- Entries shown:

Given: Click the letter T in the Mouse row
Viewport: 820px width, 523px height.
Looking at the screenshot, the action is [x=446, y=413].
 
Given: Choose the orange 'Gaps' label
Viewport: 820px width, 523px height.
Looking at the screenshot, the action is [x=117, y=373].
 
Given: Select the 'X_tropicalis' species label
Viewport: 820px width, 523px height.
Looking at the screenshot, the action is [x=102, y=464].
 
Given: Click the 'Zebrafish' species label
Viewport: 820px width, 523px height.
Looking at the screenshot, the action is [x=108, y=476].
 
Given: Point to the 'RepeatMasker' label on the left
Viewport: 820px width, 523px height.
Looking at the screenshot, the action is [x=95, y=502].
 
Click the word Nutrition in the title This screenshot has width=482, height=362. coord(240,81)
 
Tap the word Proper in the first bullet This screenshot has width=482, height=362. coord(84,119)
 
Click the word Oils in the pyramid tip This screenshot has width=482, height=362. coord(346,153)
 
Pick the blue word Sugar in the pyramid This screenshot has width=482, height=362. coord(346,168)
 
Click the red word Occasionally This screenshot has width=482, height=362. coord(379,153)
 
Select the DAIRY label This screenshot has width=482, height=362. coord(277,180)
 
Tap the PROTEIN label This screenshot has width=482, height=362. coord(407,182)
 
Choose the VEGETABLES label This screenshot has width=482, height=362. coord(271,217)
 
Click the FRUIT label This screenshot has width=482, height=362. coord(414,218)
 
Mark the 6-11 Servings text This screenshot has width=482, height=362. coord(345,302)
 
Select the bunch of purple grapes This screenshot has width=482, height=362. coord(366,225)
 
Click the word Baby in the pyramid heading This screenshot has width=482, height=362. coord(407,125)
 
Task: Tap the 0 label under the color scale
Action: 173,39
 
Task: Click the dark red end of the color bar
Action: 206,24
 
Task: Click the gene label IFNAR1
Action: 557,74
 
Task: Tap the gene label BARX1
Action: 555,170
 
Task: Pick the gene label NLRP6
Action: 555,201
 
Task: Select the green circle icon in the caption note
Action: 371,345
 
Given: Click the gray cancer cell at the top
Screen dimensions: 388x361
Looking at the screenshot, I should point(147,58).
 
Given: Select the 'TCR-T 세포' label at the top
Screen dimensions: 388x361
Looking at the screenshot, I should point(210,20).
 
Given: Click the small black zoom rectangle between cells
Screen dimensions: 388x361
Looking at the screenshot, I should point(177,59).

- Work required: Above are the records; please copy exactly their first line and each line after it through the line containing "Pick the blue", and no line after that.

- Solution to this problem:
Given: Click the letter T in the Mouse row
Viewport: 820px width, 523px height.
Looking at the screenshot, the action is [x=446, y=413].
 
Given: Choose the orange 'Gaps' label
Viewport: 820px width, 523px height.
Looking at the screenshot, the action is [x=117, y=373].
 
Given: Select the 'X_tropicalis' species label
Viewport: 820px width, 523px height.
Looking at the screenshot, the action is [x=102, y=464].
 
Given: Click the 'Zebrafish' species label
Viewport: 820px width, 523px height.
Looking at the screenshot, the action is [x=108, y=476].
 
Given: Point to the 'RepeatMasker' label on the left
Viewport: 820px width, 523px height.
Looking at the screenshot, the action is [x=95, y=502].
 
Click the word Nutrition in the title This screenshot has width=482, height=362. coord(240,81)
 
Tap the word Proper in the first bullet This screenshot has width=482, height=362. coord(84,119)
 
Click the word Oils in the pyramid tip This screenshot has width=482, height=362. coord(346,153)
 
Pick the blue word Sugar in the pyramid This screenshot has width=482, height=362. coord(346,168)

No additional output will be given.